Beginning with the line that includes "The height and" and ending with the last line of the entries below, set down each line exactly; include no pictures.

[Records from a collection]
☆ ☆ ☆ ☆

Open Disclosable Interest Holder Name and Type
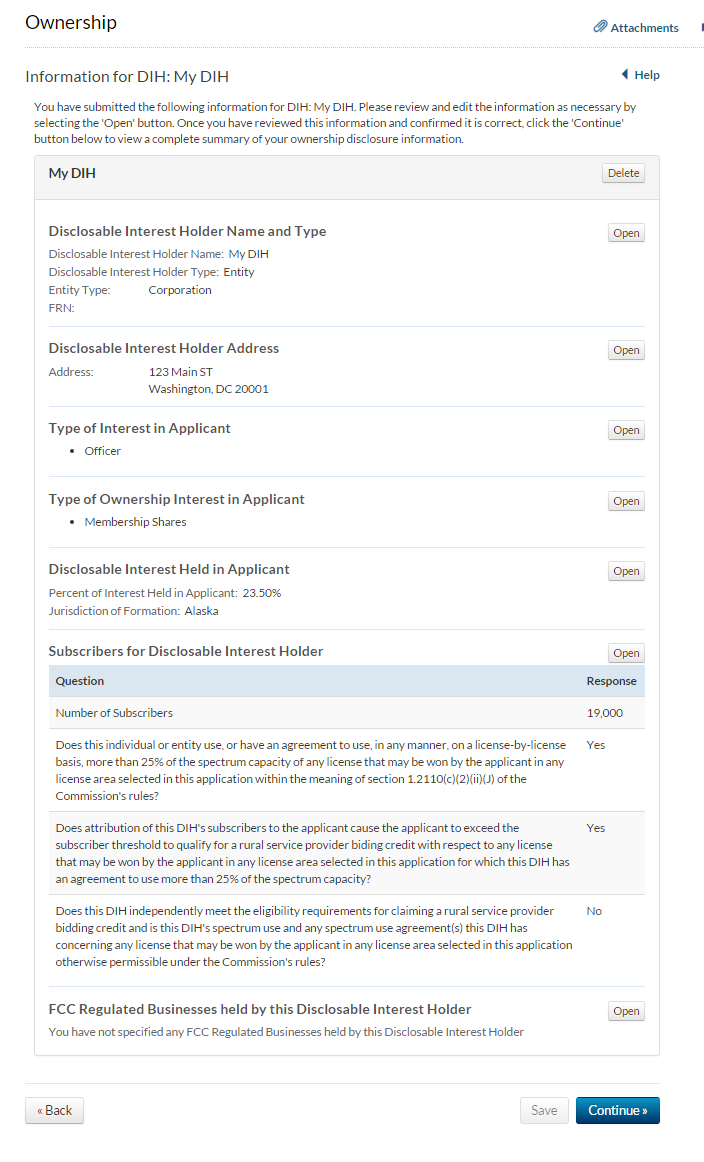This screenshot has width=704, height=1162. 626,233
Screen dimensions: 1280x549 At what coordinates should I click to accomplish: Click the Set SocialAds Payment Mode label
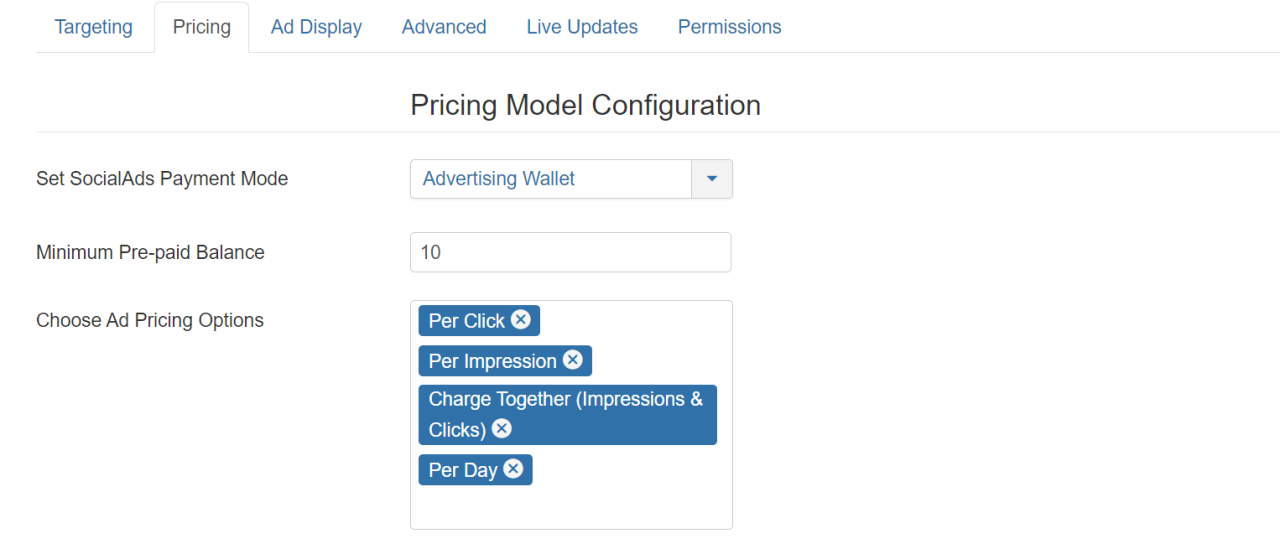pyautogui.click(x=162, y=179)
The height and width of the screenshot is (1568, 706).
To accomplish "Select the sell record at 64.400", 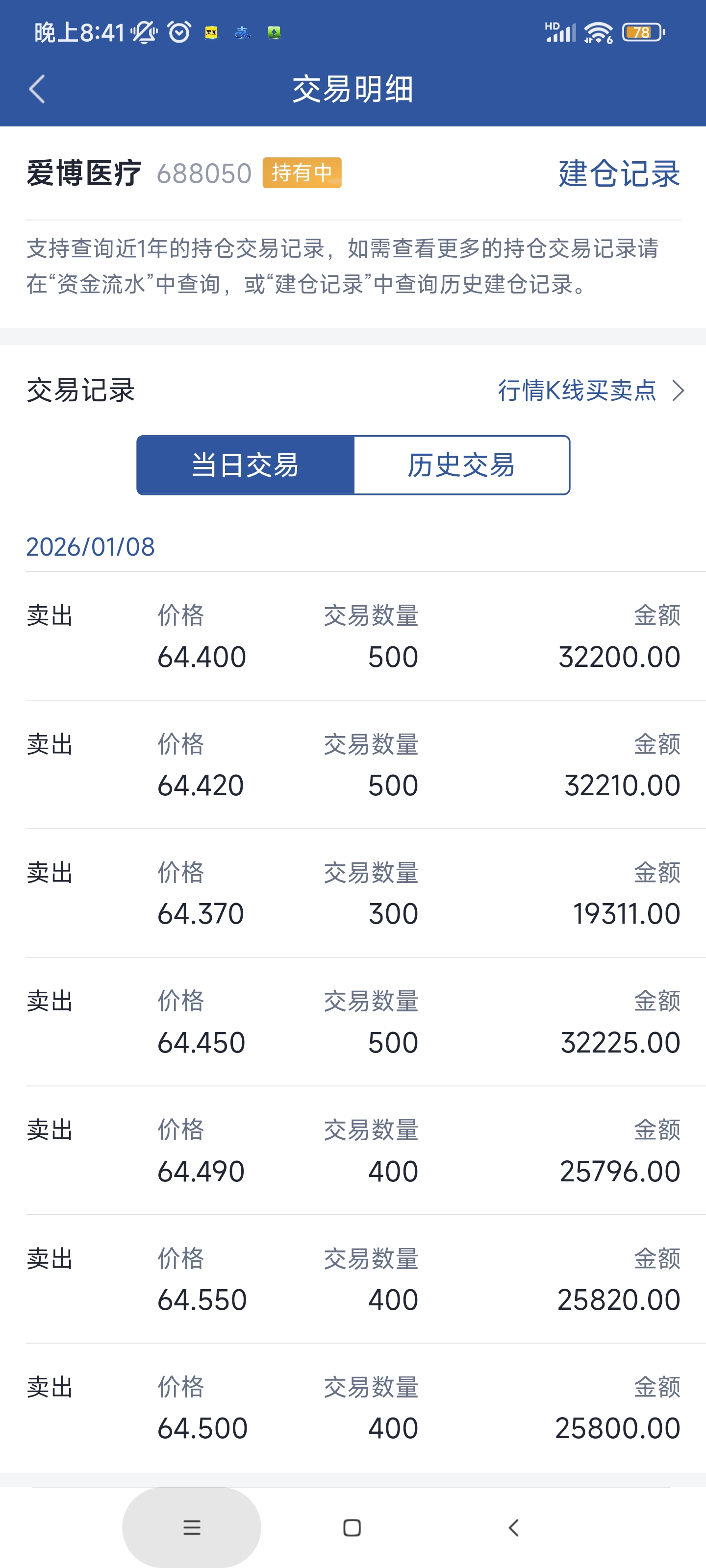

☆ ☆ ☆ ☆

Solution:
The height and width of the screenshot is (1568, 706).
To accomplish "Select the sell record at 64.400", 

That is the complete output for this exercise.